At 4:05 p.m. EST, the cryptocurrency was trading at $47,819, up about 7.5 percent on the day. It spent the majority of the day above $46,000, where it started the week before pulling back slightly in the last couple of days. Bitcoin hit a low of $30,000 a month ago, around the time China cracked down on crypto mining operations, but has since rallied.
“Bitcoin broke above key resistance around $42,000 earlier this month and is now consolidating above its 200-day moving average, which is a good sign that it is likely to go higher,” said Jonathan Krinsky of Baycrest Partners. “Typically, if it is going to be rejected at a moving average, it happens quickly, as it did in May. It needs to break through $47,000, its April low, to open the door to $50,000 to $53,000.”
Ari Wald of Oppenheimer sees range-bound behavior in bitcoin’s chart, with the 200-day moving average beginning to slope sideways, rather than a trend.
“In terms of that range, bitcoin successfully tested support in July at its January low of $31,000, and its recent rally above its June peak (now support at $40,000) indicates trading conditions are improving,” Wald said. “Looking ahead, we believe a test of $59,000 resistance,” where it peaked in May, is reasonable as long as $40,000 holds.
Despite the fact that many believe the tide is turning for bitcoin, Cornerstone’s Carter Worth has stated that he will not make any moves on it.
“I wouldn’t touch it, I wouldn’t short it, and I wouldn’t buy it. “The truth is that there is no discernible trade here,” he explained. “I call it a pair of twos because I don’t have a particularly strong hand.”
He noted that bitcoin has completed a 50 percent retracement of its peak-to-trough decline, as well as a 50 percent recovery of its previous loss.
“You’re kind of in no particular position right now,” he said. “No one is in command; the bears and bulls are at odds. You’ll be dealing with that congested area for a long time.”
Grayscale Investments’ head of research, David Grider, noted that cryptocurrency as an institutionalized asset class has seen significant capital flow into crypto funds this year, particularly over the summer. Andreessen Horowitz, for example, announced a new $2.2 billion cryptocurrency-focused fund that will invest in crypto networks and companies. Until recently, other money managers who were waiting to deploy some cash sat on the sidelines.

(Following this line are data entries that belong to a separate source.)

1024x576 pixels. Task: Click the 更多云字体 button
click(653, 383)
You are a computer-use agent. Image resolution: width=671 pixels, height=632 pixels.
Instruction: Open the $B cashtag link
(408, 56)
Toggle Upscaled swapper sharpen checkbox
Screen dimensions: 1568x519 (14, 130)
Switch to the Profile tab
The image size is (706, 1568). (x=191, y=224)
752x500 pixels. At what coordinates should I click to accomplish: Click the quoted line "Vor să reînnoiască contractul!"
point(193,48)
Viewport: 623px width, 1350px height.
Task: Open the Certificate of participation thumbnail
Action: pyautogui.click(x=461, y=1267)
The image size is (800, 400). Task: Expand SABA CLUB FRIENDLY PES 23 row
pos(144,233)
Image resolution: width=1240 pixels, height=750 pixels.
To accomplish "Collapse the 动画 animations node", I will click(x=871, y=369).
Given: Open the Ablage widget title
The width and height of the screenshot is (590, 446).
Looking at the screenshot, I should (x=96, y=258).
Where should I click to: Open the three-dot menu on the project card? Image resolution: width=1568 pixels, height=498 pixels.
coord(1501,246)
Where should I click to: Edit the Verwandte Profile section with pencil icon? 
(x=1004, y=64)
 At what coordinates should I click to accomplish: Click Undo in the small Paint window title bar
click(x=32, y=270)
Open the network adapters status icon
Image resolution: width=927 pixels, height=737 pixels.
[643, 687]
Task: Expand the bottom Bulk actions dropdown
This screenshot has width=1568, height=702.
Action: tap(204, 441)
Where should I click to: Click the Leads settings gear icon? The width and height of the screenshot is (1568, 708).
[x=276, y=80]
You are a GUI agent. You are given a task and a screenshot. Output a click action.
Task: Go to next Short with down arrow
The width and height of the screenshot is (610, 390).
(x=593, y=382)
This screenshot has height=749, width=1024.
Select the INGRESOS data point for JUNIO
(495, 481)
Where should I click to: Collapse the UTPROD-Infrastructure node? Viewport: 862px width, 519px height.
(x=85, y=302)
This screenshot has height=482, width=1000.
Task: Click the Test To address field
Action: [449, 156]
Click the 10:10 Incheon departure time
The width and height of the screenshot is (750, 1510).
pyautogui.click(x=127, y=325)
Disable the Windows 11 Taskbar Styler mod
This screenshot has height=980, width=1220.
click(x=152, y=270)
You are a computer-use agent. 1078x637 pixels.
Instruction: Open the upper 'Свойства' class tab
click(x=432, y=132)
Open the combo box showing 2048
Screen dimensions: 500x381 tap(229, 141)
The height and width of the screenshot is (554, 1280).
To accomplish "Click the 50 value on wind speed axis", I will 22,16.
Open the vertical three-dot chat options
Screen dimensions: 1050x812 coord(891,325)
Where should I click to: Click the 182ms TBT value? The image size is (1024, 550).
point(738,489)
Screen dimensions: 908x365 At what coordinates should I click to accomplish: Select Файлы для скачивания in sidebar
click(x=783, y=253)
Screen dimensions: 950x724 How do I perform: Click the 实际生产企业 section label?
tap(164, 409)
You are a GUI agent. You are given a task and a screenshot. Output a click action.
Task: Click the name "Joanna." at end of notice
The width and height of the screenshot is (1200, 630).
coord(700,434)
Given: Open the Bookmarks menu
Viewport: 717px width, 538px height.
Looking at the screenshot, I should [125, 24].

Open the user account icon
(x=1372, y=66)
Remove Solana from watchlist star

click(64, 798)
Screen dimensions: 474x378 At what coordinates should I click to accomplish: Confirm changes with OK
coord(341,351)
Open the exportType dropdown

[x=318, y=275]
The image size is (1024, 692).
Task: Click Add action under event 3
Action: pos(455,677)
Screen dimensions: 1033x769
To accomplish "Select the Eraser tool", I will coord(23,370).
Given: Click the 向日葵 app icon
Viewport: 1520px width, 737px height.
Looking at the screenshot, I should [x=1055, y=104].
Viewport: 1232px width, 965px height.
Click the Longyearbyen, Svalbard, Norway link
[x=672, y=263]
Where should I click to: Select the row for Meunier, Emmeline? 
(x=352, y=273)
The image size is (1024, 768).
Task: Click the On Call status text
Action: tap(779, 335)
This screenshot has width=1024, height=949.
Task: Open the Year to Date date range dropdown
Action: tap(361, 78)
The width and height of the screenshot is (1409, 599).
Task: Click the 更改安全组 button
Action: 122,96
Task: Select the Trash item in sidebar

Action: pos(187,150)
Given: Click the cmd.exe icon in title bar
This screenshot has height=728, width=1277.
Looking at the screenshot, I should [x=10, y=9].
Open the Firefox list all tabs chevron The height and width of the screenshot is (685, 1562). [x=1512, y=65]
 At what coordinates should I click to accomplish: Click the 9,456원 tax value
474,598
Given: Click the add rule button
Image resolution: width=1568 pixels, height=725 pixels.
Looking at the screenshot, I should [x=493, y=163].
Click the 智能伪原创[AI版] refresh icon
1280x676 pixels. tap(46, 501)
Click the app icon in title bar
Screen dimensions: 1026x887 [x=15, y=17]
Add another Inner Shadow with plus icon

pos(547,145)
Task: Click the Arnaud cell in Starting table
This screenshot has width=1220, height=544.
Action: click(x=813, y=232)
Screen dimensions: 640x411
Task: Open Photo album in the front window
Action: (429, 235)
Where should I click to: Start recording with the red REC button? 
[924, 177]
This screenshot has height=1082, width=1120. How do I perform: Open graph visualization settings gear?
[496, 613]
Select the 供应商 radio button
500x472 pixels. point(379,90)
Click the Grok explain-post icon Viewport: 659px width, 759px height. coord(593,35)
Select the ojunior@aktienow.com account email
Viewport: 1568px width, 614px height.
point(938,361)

“As the market has begun to rally, folks with that dry powder have adopted a ‘buy the dip’ mentality,” Grider explained.
That rally lasted even after crypto’s week in Congress, when a provision pertaining to virtual currency tax reporting stalled the passage of the infrastructure bill for days as lawmakers scrutinized and debated the role of crypto entities in the ecosystem and in the bill.
Grider stated, “Crypto has kind of become a political entity and industry with enough lobbying power to have its voice and views heard in Washington.” “That is extremely encouraging for de-risking large parts of the industry.”
He also mentioned that macroeconomic factors have been accommodating. Grider pointed out that the stock market is still strong, high-yield credit is doing well, and default rates are low. So far, Bitcoin’s rally has coincided with a broader risk-on rally, owing to how much cash is sitting on the sidelines – about $5 trillion globally, according to Goldman Sachs.